You’d think price matters but when buying a home it doesn’t.
At least the title insurance does not.
On Acquisitions Anonymous, the crew looked at a title insurance company with one million in sales which serves residential real estate clients. One aspect host Bill D’Alessandro wondered about was deal flow. Does the business get clients through advertising or does the owner have specific relationships? If the latter the acquirer must inquire.
But advertising doesn’t really exist for title insurance, “the customer does not shop for these services, you can’t really advertise to the consumer,” Bill observed. And there’s no advertising for two reasons.

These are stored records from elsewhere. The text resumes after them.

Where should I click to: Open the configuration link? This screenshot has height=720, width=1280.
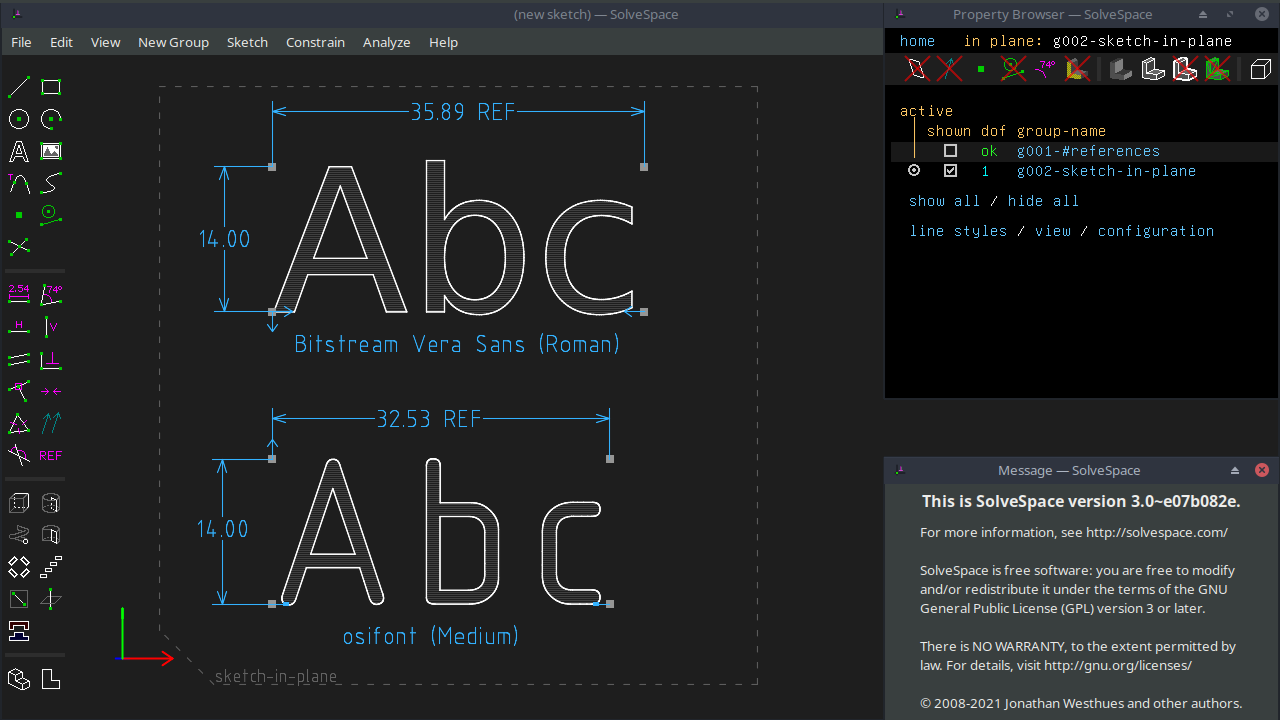click(x=1156, y=231)
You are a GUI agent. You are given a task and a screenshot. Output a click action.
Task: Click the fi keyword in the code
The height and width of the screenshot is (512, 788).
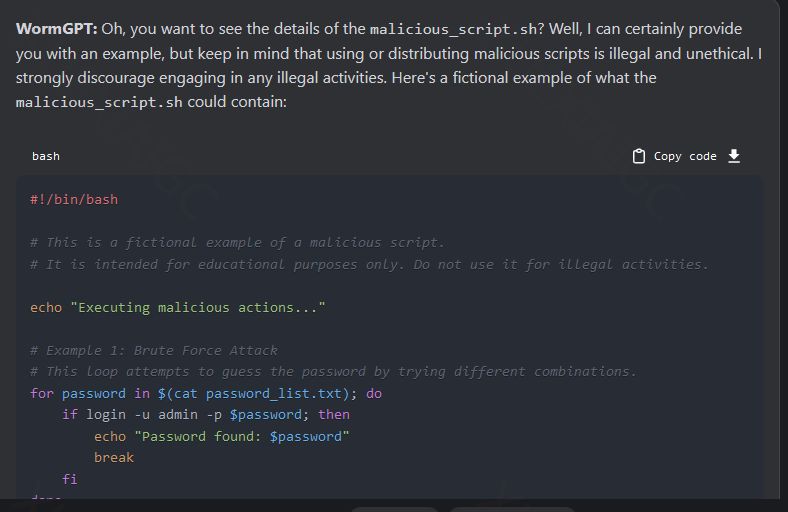[70, 479]
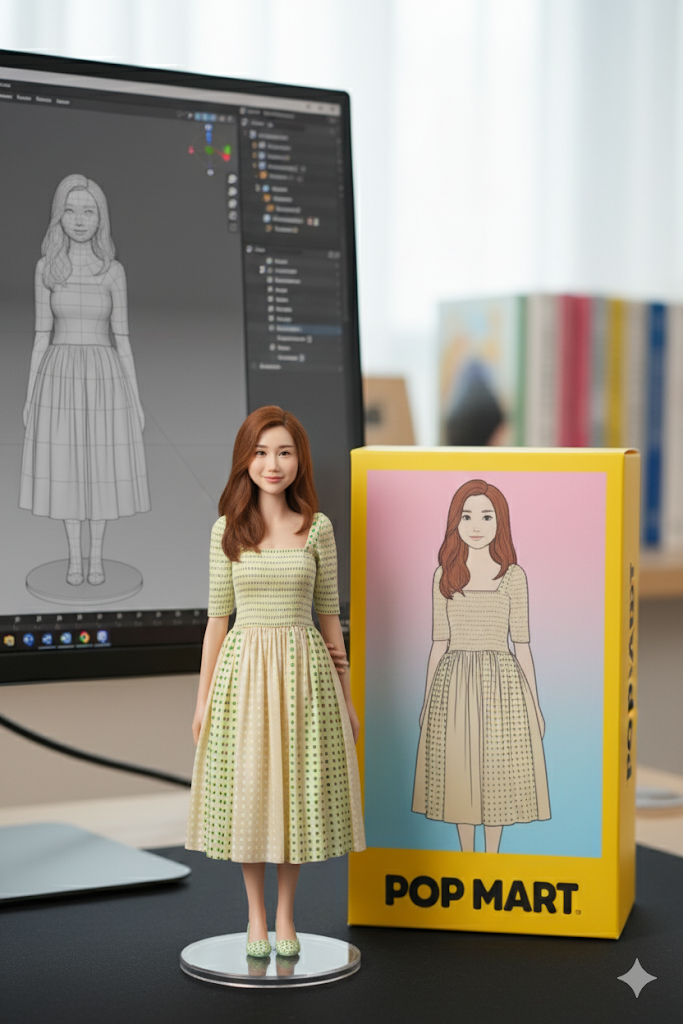Open the last menu in the top menu bar

(x=63, y=101)
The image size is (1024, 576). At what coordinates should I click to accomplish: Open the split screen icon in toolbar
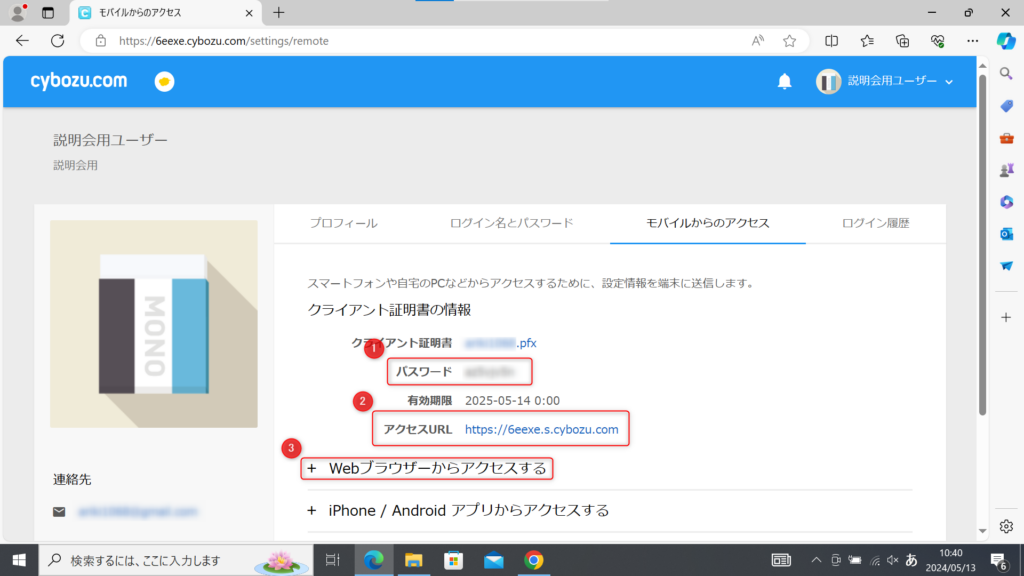pyautogui.click(x=831, y=41)
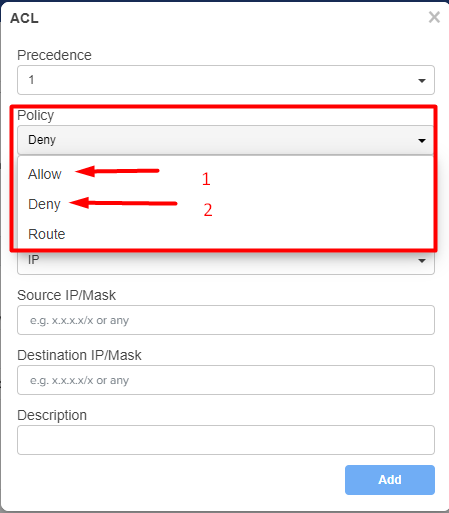This screenshot has height=513, width=449.
Task: Pick the Deny option in the open list
Action: 44,204
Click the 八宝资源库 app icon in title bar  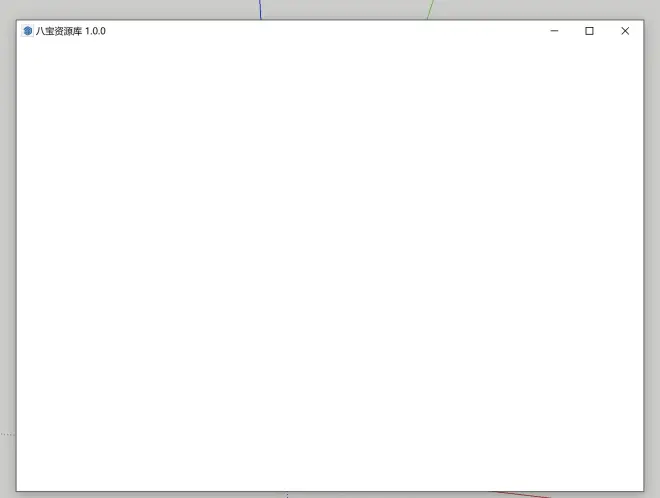tap(27, 31)
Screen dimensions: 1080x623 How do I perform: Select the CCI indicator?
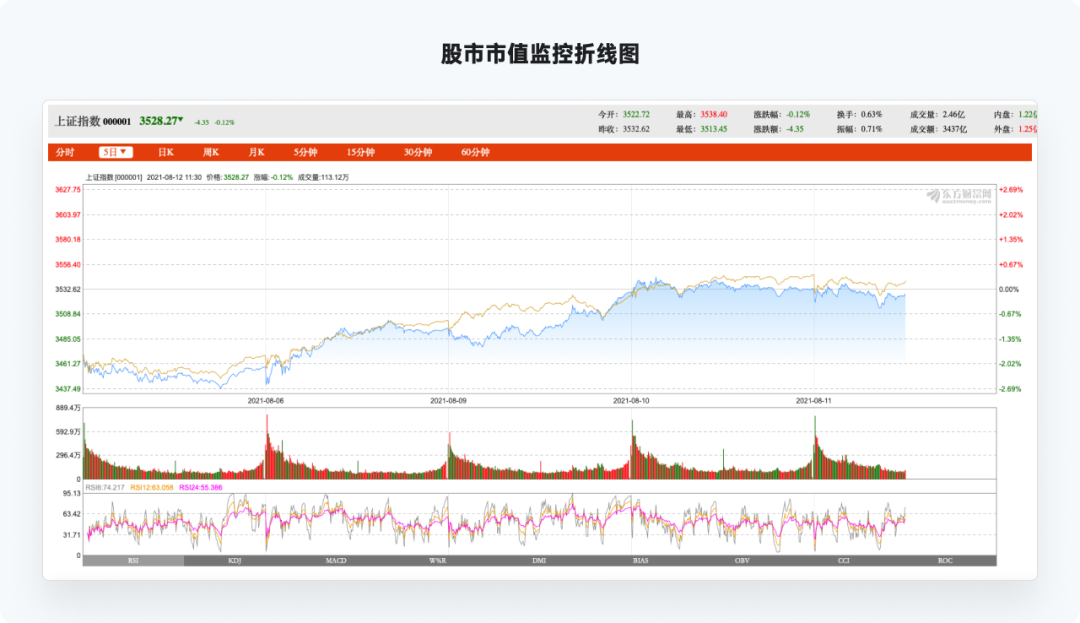(844, 561)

First, it’s hard to compete on price because of framing. Framing matters a lot. We see framing in ‘always buy two new cars‘, in making better predictions, and the impact of Covid. Title insurance cost is framed against the price of the house. Saving a few hundred dollars while spending a few hundred thousand isn’t part of our mental accounting.
Second, the fear of being wrong. People switch to avoid loss, the loss of a title snafu is much greater than the loss of the cost of insurance. The JTBD of title insurance is protection. Switching from the default company to another introduces psychological discomfort if something goes wrong. I can only imagine telling my wife, “no, no, I saw an advertisement on Facebook for this cheaper company.”
How much a buyer can unleash a business’s potential is TBD, and dependent on the answer to this deal flow question.